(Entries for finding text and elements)
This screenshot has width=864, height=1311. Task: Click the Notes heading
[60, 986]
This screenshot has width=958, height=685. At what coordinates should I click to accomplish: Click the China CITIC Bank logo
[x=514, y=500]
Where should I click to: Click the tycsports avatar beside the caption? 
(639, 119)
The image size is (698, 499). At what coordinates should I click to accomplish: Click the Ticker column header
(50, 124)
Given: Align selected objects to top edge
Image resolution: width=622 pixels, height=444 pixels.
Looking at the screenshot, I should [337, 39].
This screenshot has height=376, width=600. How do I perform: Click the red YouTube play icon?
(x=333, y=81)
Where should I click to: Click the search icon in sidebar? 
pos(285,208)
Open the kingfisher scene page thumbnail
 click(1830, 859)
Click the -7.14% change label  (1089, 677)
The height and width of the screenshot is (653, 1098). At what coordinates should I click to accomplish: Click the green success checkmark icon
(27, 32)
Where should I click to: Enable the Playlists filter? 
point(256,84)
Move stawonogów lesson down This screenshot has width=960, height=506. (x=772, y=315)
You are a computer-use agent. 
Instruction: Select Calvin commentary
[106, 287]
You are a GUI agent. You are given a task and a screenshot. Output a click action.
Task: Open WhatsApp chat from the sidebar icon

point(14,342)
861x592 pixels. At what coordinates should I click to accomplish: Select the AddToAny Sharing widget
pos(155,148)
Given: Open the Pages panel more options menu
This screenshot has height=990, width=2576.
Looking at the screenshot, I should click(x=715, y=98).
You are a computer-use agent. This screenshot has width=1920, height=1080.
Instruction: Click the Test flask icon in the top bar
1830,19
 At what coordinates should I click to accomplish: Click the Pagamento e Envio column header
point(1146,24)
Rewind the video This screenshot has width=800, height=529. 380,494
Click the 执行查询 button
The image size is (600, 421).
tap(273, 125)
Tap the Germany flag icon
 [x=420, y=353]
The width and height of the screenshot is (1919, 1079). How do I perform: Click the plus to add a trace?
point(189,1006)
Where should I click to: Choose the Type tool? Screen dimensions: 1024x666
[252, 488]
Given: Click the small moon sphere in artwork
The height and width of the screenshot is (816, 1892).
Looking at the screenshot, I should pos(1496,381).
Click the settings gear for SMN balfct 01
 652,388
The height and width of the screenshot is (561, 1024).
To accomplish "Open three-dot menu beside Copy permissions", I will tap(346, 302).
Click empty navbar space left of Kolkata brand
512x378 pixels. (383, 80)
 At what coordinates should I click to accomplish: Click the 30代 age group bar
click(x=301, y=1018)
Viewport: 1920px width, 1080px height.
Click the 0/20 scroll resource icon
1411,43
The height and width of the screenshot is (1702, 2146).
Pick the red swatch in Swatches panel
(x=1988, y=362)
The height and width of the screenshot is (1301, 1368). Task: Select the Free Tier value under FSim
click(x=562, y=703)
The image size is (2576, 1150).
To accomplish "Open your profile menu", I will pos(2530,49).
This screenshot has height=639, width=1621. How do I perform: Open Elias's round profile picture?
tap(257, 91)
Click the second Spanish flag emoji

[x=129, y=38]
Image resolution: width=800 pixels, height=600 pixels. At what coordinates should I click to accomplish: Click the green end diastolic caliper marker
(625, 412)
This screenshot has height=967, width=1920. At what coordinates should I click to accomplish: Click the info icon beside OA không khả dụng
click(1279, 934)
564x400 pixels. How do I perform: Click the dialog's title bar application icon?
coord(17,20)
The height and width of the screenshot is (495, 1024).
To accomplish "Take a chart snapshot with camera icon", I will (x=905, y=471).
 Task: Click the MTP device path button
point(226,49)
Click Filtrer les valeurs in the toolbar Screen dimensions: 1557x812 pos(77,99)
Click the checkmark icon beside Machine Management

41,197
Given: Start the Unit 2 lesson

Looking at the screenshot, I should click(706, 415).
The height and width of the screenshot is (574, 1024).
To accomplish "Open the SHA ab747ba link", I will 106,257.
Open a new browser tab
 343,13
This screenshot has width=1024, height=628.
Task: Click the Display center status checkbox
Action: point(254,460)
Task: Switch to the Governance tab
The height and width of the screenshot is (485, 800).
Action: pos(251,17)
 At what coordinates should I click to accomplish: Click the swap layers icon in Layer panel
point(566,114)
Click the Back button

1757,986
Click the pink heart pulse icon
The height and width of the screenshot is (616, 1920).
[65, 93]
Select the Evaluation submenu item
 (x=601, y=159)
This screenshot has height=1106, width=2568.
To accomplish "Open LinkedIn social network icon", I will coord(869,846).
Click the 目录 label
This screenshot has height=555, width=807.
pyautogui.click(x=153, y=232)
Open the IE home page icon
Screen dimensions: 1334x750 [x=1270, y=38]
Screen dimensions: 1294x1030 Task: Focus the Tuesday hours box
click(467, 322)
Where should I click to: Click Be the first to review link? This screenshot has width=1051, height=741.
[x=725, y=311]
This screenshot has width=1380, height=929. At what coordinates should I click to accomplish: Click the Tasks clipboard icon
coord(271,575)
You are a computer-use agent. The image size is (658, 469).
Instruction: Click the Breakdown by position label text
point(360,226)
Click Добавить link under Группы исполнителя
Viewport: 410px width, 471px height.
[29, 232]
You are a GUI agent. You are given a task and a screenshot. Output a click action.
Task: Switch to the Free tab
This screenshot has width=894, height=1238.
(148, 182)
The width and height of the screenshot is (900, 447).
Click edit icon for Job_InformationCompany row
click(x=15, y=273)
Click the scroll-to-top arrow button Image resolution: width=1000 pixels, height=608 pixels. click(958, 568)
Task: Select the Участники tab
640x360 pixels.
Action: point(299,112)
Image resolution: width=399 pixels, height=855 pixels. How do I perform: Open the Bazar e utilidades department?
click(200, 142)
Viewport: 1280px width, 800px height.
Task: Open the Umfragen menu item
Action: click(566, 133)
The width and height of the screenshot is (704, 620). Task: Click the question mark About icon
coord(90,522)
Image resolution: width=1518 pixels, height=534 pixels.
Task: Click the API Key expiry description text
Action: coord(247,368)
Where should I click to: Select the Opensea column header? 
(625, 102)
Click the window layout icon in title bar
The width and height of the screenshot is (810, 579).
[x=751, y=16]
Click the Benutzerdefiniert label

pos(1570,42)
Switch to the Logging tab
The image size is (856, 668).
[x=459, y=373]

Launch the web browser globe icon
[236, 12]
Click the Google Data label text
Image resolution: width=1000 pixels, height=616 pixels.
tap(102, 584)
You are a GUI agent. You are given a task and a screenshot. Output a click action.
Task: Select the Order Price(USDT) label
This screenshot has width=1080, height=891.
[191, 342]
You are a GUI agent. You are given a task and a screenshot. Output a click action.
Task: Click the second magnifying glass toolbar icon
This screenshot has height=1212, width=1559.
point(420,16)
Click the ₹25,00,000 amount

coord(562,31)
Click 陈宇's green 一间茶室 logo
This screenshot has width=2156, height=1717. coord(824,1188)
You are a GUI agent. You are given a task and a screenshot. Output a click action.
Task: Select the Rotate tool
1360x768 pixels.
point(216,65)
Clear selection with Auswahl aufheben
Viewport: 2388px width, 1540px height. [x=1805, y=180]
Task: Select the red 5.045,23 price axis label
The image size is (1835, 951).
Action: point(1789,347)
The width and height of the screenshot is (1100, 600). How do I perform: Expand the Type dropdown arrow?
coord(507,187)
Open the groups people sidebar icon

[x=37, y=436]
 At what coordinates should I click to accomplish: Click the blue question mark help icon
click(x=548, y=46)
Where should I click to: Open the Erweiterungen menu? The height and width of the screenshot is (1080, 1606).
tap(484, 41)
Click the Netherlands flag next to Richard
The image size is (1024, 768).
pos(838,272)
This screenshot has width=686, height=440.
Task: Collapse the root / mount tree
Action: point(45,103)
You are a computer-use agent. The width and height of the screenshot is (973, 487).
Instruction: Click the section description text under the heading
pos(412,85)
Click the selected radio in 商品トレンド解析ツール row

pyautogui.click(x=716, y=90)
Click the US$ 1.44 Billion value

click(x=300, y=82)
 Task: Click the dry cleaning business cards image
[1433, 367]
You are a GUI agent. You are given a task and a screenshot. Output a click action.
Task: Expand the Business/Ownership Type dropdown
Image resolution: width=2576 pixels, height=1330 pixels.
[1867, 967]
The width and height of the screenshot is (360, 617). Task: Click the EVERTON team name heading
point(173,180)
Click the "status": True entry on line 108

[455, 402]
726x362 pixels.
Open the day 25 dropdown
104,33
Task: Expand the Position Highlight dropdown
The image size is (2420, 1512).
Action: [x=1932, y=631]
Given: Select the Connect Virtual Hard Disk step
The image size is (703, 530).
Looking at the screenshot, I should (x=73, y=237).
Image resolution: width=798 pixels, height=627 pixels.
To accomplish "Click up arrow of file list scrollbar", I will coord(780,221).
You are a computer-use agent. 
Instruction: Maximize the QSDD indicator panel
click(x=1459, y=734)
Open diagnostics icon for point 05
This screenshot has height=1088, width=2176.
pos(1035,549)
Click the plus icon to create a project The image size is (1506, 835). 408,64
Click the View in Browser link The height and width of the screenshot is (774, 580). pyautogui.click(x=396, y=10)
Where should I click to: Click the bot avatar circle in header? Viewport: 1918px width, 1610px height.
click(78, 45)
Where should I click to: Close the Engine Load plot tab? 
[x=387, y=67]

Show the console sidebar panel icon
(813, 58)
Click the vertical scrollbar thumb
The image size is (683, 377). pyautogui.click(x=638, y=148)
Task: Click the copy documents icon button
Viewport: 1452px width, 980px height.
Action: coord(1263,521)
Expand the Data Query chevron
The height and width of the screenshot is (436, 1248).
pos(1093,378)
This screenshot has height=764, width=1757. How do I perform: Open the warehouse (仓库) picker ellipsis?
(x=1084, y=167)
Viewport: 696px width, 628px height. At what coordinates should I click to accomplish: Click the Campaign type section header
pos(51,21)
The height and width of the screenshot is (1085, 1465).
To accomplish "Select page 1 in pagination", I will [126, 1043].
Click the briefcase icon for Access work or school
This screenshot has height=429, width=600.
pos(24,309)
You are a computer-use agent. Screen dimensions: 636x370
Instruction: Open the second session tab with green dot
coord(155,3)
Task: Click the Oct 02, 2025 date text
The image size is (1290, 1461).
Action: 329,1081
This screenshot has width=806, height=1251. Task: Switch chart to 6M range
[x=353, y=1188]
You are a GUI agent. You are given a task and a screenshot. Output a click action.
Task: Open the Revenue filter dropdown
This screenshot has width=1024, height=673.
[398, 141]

**Task details:** Edit the lines starting at the one containing "This screenshot has width=958, height=685." and ending at the one containing "Move stawonogów lesson", swapping "Where should I click to" for "Where do I click to" and leaving everything else as is.

**The solution:**
This screenshot has width=958, height=685. At what coordinates should I click to accomplish: Click the China CITIC Bank logo
[x=514, y=500]
Where do I click to: Click the tycsports avatar beside the caption? 
(639, 119)
The image size is (698, 499). At what coordinates should I click to accomplish: Click the Ticker column header
(50, 124)
Given: Align selected objects to top edge
Image resolution: width=622 pixels, height=444 pixels.
Looking at the screenshot, I should [337, 39].
This screenshot has height=376, width=600. How do I perform: Click the red YouTube play icon?
(x=333, y=81)
Where do I click to: Click the search icon in sidebar? 
pos(285,208)
Open the kingfisher scene page thumbnail
 click(1830, 859)
Click the -7.14% change label  (1089, 677)
The height and width of the screenshot is (653, 1098). At what coordinates should I click to accomplish: Click the green success checkmark icon
(27, 32)
Where do I click to: Enable the Playlists filter? 
point(256,84)
Move stawonogów lesson down This screenshot has width=960, height=506. (x=772, y=315)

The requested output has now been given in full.